How do they do it? Alexei Ivanovich Vasiliev is one of the reasons. He is deputy director of construction at the General Production Bureau at Baikonur, operating under Russia's Federal Space Agency. He is, effectively, the senior flight engineer running Gagarin, and he has been working there for 37 of its 43 years.

At Cape Canaveral -- or probably anywhere else at NASA or its big corporate contractors' facilities -- it is probable the lean, sun-tanned, friendly and outgoing Vasiliev could not even get a job. For one thing, he is too old at age 68. For another, he does not have a Ph.D. from Massachusetts Institute of Technology, or anywhere else for that matter. He is not even a whiz on hi-tech software systems. There still are not that many of them on the engineering side at Baikonur.

Nevertheless, Vasiliev is worth his weight in gold to Russia's surprisingly robust and profitable space program, and the vast experience and technical knowledge he brings to its everyday operations is beyond calculation.

The Gagarin Complex, of course, is named after cosmonaut Yuri Gagarin, the first human to be launched into space with his 108-minute orbital flight on April 12, 1961 -- from this site.

The complex reflects the great, robust and practical traditions of Russian heavy engineering. Although the Central Asian steppes of Kazakhstan can experience temperature variations of 150 degrees Fahrenheit from the baking 140-degree heat of summer to the deep snow blizzards and howling winds down to minus 10 degrees F of mid-winter, the Baikonur launching systems are designed to resist all that.
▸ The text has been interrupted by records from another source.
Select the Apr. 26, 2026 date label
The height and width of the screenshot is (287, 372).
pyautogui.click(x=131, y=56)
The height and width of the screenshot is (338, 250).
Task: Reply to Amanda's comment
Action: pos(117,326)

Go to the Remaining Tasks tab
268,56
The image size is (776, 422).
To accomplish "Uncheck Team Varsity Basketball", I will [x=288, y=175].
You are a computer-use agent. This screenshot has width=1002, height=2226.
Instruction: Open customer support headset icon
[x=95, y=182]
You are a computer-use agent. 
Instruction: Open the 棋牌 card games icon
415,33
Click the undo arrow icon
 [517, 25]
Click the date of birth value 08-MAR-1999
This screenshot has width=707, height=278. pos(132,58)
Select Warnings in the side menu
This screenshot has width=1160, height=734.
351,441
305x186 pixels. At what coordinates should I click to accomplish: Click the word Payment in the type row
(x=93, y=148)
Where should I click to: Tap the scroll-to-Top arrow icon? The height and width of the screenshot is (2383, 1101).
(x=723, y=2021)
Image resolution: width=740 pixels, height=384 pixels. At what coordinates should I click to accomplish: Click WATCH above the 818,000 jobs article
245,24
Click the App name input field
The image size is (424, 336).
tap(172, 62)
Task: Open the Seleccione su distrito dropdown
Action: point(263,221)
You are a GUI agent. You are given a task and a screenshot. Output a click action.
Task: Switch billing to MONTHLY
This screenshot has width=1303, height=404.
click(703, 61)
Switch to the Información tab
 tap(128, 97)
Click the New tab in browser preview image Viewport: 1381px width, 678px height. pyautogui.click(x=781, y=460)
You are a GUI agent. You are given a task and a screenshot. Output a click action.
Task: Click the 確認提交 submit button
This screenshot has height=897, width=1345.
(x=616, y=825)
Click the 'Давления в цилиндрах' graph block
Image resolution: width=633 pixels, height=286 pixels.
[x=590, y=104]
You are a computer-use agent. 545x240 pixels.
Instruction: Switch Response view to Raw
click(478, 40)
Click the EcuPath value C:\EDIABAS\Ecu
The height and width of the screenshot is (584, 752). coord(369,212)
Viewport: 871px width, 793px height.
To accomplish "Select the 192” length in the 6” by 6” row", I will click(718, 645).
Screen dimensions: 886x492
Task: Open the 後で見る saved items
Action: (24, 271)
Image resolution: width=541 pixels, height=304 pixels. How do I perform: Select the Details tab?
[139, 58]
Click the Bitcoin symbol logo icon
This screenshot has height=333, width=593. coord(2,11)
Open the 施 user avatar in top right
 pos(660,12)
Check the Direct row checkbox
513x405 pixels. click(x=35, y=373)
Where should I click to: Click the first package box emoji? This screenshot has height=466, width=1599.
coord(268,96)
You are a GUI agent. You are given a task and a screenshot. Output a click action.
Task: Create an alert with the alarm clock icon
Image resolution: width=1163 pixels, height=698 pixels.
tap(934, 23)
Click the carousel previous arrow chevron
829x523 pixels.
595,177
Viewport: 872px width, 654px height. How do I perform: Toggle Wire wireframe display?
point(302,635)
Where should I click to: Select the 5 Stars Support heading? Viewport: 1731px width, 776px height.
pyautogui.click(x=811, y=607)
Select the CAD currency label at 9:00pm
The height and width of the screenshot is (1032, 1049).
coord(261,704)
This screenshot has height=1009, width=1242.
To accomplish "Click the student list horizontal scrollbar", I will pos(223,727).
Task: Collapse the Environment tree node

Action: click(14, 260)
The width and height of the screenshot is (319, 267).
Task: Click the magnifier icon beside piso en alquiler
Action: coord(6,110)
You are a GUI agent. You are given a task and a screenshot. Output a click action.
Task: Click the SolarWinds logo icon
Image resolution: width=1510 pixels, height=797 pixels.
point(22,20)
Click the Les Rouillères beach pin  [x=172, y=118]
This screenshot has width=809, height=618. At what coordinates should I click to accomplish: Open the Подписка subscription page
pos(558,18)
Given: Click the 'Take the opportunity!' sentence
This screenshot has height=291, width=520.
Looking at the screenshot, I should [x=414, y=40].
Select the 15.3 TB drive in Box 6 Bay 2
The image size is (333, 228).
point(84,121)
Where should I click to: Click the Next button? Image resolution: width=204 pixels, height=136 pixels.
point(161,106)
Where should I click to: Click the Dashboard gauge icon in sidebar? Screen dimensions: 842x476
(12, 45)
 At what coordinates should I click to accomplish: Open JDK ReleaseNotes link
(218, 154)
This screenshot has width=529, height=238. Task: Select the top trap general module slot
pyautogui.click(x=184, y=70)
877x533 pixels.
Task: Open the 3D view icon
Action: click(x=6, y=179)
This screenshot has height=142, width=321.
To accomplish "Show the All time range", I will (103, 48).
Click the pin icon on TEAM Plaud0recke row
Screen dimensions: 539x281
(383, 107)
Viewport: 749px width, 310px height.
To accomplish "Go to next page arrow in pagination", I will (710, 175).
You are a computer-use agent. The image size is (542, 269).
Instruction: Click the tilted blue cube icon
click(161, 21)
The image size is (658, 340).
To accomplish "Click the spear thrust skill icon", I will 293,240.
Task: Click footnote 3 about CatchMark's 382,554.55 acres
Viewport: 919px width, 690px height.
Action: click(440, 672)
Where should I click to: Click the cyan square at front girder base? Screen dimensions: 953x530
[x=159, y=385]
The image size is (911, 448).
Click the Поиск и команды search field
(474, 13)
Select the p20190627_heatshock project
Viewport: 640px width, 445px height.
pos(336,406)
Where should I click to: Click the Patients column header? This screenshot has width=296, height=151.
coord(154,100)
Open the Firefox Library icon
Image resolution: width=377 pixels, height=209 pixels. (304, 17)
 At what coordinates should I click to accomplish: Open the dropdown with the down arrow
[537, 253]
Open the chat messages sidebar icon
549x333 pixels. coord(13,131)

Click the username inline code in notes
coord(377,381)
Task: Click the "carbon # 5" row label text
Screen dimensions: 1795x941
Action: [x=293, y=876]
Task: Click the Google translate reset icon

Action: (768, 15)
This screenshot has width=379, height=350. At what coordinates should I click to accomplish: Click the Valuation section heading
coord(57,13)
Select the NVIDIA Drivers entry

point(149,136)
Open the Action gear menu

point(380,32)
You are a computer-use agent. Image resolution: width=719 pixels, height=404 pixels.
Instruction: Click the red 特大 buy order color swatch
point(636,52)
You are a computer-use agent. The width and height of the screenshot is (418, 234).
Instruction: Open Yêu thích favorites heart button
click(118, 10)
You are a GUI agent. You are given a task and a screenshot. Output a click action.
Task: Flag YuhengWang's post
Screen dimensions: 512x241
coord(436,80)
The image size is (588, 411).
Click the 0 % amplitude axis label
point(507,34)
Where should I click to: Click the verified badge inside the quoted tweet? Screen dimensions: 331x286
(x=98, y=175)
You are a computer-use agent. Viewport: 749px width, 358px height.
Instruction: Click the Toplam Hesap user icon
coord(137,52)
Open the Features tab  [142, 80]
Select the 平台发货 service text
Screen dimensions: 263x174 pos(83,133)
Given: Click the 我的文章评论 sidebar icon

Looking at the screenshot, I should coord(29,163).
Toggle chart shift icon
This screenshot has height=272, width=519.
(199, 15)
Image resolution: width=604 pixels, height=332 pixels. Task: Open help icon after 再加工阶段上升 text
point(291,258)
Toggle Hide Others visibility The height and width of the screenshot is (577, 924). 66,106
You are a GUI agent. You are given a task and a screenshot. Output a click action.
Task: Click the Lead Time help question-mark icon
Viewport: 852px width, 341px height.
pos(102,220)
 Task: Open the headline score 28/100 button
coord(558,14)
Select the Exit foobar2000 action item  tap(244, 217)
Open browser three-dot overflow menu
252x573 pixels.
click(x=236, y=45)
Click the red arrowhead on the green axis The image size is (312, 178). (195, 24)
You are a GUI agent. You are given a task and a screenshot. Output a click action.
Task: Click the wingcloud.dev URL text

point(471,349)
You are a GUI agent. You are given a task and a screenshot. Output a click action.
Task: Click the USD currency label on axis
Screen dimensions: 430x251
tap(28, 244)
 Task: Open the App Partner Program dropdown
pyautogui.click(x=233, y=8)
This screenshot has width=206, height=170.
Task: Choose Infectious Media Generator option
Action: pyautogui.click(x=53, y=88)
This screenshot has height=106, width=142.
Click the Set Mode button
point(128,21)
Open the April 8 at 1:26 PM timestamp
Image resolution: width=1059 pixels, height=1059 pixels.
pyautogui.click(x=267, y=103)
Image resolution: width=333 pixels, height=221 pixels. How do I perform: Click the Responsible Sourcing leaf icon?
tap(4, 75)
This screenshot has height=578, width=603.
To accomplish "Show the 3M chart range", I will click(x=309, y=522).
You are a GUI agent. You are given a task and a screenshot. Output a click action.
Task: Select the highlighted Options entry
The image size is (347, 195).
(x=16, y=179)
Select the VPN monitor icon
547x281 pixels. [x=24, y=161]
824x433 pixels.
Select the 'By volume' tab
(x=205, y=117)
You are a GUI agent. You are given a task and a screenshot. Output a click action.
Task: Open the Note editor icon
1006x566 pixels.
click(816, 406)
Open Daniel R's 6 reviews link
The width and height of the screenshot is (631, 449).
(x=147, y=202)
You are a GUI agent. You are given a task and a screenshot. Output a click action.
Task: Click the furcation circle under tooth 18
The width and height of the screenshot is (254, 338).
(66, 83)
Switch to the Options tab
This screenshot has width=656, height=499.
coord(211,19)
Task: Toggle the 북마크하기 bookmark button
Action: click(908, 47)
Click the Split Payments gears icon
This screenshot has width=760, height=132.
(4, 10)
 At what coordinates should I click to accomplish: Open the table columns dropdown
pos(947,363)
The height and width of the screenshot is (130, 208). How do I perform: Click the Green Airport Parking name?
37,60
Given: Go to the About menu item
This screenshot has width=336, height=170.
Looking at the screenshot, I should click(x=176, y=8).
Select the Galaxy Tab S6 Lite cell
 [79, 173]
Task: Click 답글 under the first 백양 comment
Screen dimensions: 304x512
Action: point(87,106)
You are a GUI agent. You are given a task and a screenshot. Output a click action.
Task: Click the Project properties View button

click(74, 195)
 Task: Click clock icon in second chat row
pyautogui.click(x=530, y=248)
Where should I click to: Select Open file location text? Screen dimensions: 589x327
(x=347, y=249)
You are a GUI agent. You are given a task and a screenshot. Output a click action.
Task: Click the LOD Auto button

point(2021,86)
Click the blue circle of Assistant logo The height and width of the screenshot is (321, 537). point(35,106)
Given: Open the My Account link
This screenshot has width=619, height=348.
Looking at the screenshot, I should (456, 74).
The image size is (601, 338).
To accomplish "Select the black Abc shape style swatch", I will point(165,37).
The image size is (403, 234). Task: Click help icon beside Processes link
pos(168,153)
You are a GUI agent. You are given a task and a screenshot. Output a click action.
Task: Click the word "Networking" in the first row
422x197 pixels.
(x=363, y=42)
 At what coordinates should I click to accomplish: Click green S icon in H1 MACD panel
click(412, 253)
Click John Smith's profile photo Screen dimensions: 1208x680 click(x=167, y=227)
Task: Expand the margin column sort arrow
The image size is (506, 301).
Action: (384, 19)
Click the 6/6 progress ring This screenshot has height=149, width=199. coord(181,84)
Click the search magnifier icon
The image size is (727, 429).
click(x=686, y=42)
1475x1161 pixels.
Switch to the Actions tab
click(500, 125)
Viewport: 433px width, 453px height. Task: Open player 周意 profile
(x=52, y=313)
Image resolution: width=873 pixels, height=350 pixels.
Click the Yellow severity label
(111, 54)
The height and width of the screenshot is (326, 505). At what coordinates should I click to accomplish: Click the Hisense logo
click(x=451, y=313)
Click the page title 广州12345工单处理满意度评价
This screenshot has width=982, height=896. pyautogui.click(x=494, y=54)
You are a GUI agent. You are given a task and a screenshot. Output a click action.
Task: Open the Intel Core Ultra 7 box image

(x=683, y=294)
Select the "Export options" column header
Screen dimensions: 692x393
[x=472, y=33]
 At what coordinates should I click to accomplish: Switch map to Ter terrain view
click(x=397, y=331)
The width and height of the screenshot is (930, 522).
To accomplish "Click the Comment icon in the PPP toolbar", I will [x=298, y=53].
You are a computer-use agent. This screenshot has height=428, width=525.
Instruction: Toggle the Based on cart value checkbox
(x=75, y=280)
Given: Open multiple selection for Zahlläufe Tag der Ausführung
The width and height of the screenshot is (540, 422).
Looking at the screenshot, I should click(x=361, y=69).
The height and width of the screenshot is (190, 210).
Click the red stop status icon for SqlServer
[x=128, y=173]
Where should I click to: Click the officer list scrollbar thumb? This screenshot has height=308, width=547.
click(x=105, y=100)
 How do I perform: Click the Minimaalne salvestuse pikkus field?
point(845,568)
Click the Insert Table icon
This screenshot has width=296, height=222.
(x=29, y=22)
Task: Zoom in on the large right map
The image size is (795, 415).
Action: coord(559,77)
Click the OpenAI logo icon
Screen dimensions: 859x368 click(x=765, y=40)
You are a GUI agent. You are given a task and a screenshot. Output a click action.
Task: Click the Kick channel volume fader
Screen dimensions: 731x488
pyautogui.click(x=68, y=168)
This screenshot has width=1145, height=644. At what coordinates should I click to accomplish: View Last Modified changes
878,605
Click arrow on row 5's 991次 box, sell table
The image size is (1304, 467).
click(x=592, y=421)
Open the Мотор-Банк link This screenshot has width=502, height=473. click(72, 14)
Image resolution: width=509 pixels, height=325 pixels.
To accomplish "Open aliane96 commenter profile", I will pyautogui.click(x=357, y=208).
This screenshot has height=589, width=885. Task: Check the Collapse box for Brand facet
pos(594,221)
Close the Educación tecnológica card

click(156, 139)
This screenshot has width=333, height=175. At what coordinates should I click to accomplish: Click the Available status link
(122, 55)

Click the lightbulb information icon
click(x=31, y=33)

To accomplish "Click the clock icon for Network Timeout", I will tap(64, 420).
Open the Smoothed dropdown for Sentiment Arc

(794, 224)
The launching mechanisms on the pad all are retractable deep into the ground, and the rockets are transported by horizontal rail links to their launching points at the last possible moment. Indeed, the new generation of satellite launch boosters -- like the highly reliable Dnepr rocket, adapted from the old Soviet SS-18 intercontinental ballistic missile -- is launched entirely from underground silos.

Gagarin complex, Vasiliev points out, was quickly superseded by later designs. Like all good engineers, the ones at Baikonur never stop learning from their own equipment and are always incrementally modifying it.

The launch pad, Vasiliev pointed out, is still highly labor intensive. It takes up to 350 engineers and industrial workers to operate it. Later designs require far smaller work teams. Despite its mass -- the entire launch pad mechanism weighs 600 tons -- it can rotate 360 degrees.

Also, the pad goes down deep. Very deep.

"This the deepest launch complex in the world," Vasiliev said. "It goes down more than 43 meters (around 130 feet). That is because it was the first launching pad of its kind in the world to be designed for the launching of heavy rockets. But when we had more experience, we realized we didn't need to put our launching mechanisms so deep."

At any American space center, the Gagarin complex would have been scrapped decades ago to make way for new, bright, shiny -- and expensive -- launching pads. But even though the Russian engineers at Baikonur have not hesitated to create new, state-of-the-art launching silos whenever they need them -- as they have for the Dnepr program -- they continue to achieve cost effectiveness out of their tough, tested and wonderfully reliable old operating systems.

"The projected age of any of our launching systems is estimated at 10 years from construction, then another 5 years after a first refit and overhaul, then finally for another 2 1/2 years after a second overhaul," Vasiliev said. But the Gagarin complex has not been refitted in more than 20 years. The last repair was in 1983.

"In Russia, we get used to stretching out the operational life of our equipment, and it still works perfectly," the old engineer said. "Today, 80 percent of all the manned launches of our Russian program are still carried out from here. We send up your American guys, too."